So, the last few parts: In 1446, Brunelleschi passes away, after having seen the cupola finished. And then, as I said, some other people are involved, as I said. Da Vinci as one of the workmen in Verrocchio’s workshop helped cast the large bronze ball that you see at the top; and then in 1474, or ’75, Toscanelli added a plate into the lantern with a hole in it, so that the Sun would make a nice spot down below. (Figure 15) He used this to correct the Alfonsine astronomical tables, to have the most accurate observations of the Sun that had ever yet been made. Due to the incredible height of the Dome and its stability, it was now possible to have greater precision than ever before by watching—basically, it’s a sundial—the spot move along floor. That marbled circle that you see there is the summer solstice.
FIGURE 15
The Renaissance astonomical instrument called the gnomon in the Cathedral of Santa Maria del Fiore, invented in 1475 by Paolo Toscanelli, and restored by Father Leonardo Ximenes in 1754.
So, Toscanelli was able to redesign these tables which were used by navigators to get around the seas. He works on a world map; Toscanelli had written to the Portuguese royal court to propose sailing west to get to China. He didn’t hear back from them, but later Christopher Columbus found Toscanelli’s letter, and wrote back to him, very excited. So Toscanelli and Columbus, in 1481, entered into a correspondence about this; in 1486, Columbus petitioned to have an audience with the court of Spain, Ferdinand and Isabella. And as we know, in 1492, armed with the knowledge of astronomy from Toscanelli, and a map provided him by Toscanelli, he set sail west to reach the Orient.
So the Dome, in a very real way, helped in the creation of the New World. I know that’s a lot already, but I do want to say a little bit about Kepler, too.
Just very briefly, on this triad—and Cusa, we’re going to have to come back to—but what Brunelleschi had done with understanding that in the small, space isn’t geometric, it’s physical,—this is what Kepler used to solve a problem that had been puzzling him since he was a young man in college. It was in astronomy: Why do the planets move the way that they do,—not just individually, but all of them? Why does the Solar System move as it does, and he did think it was a Solar System.
In his first major book, from 1596, the Mysterium Cosmographicum, Kepler published this model (Figure 16) for the distances between the various planets in the Solar System; Kepler said that they wouldn’t just have arbitrary distances, there must be some reason to it. So what he did was that he looked at something that was characteristic of space itself, which was these five Platonic solids, as they’re known. They get small toward the center, but you can see that we have spheres, separated by a cube; inside it we see the triangle-based tetrahedron; inside it a dodecahedron; and then an icosahedron, and an octahedron.

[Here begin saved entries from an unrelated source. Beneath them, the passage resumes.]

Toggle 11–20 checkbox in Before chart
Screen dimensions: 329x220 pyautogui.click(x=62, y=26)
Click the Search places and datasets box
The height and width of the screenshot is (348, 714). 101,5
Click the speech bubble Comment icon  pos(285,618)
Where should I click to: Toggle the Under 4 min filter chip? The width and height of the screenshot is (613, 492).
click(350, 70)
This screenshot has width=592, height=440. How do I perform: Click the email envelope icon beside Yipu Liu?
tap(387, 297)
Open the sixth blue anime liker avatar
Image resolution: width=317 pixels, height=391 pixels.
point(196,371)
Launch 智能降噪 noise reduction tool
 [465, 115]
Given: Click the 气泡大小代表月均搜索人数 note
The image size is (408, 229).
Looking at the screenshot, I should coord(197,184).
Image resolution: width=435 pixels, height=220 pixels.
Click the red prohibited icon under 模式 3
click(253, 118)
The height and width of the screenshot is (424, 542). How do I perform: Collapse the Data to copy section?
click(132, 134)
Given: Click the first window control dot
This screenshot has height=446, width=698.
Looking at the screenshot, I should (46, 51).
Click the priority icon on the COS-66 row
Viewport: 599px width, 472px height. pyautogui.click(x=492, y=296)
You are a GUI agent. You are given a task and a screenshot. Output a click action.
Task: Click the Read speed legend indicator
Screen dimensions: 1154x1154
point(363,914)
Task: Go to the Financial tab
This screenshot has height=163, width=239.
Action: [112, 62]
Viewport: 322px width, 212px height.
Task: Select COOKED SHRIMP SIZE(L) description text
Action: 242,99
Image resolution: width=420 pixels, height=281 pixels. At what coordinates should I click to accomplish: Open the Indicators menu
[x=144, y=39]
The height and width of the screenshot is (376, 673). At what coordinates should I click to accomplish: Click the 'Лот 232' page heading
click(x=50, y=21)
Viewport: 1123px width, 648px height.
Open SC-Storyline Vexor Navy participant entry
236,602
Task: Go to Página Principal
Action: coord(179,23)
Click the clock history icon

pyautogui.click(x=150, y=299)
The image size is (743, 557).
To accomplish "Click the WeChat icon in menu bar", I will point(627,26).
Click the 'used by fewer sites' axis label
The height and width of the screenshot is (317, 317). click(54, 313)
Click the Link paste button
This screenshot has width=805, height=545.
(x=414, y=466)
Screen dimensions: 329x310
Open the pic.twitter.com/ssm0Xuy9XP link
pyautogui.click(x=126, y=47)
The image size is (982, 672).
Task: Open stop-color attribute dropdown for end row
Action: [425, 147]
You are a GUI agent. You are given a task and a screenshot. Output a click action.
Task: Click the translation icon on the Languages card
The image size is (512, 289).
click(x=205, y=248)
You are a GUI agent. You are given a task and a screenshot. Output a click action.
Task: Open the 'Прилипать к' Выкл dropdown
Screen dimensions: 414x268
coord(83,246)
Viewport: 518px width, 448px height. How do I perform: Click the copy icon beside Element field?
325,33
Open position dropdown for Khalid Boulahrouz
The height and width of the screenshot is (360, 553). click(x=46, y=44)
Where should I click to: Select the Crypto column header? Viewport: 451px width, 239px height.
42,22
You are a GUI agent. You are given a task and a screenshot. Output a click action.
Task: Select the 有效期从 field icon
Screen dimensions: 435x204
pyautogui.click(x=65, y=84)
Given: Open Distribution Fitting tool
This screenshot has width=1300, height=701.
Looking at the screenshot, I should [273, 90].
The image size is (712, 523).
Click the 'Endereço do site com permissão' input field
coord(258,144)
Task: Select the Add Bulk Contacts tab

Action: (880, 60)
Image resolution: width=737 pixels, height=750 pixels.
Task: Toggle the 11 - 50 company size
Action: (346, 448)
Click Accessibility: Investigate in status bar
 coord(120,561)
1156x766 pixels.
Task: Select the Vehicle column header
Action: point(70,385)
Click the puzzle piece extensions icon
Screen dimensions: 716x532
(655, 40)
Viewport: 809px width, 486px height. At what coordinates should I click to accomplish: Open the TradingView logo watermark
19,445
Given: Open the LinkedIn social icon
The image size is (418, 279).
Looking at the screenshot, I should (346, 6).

Those five shapes are the only ways that you can divide up a sphere evenly, with regular shapes. In other words, it’s the only five ways that you could, for example, take an orange, and cut up the peel into tiles, such that all the tiles look exactly the same and were regular shapes—only five of them.
From Brunelleschi to Kepler
Why are there only five? Space seems to be empty: It doesn’t seem to have any characteristics about it, but if you look at doing things in space, you find that some actions are possible, and some aren’t. So Kepler believed that given that these were something inherent in how space works, that it would then be found in the spatial organization of planets.
To determine whether he was right or not, he had to get a more accurate idea about how the planets moved, so in his second very major work, The New Astronomy he completely revolutionized the process of astronomy: very briefly, he took this Brunelleschi approach, that in the small, there is no linearity; there is only physical action. And he implemented his idea that he had had since his college days,—that the Sun was making the planets move,—and developed the idea that at each moment, the distance from the Sun was determining how much the Sun was moving the planet and would determine its speed. He then had to figure out a way to use that motion at each moment, and turn it into an orbit as a whole.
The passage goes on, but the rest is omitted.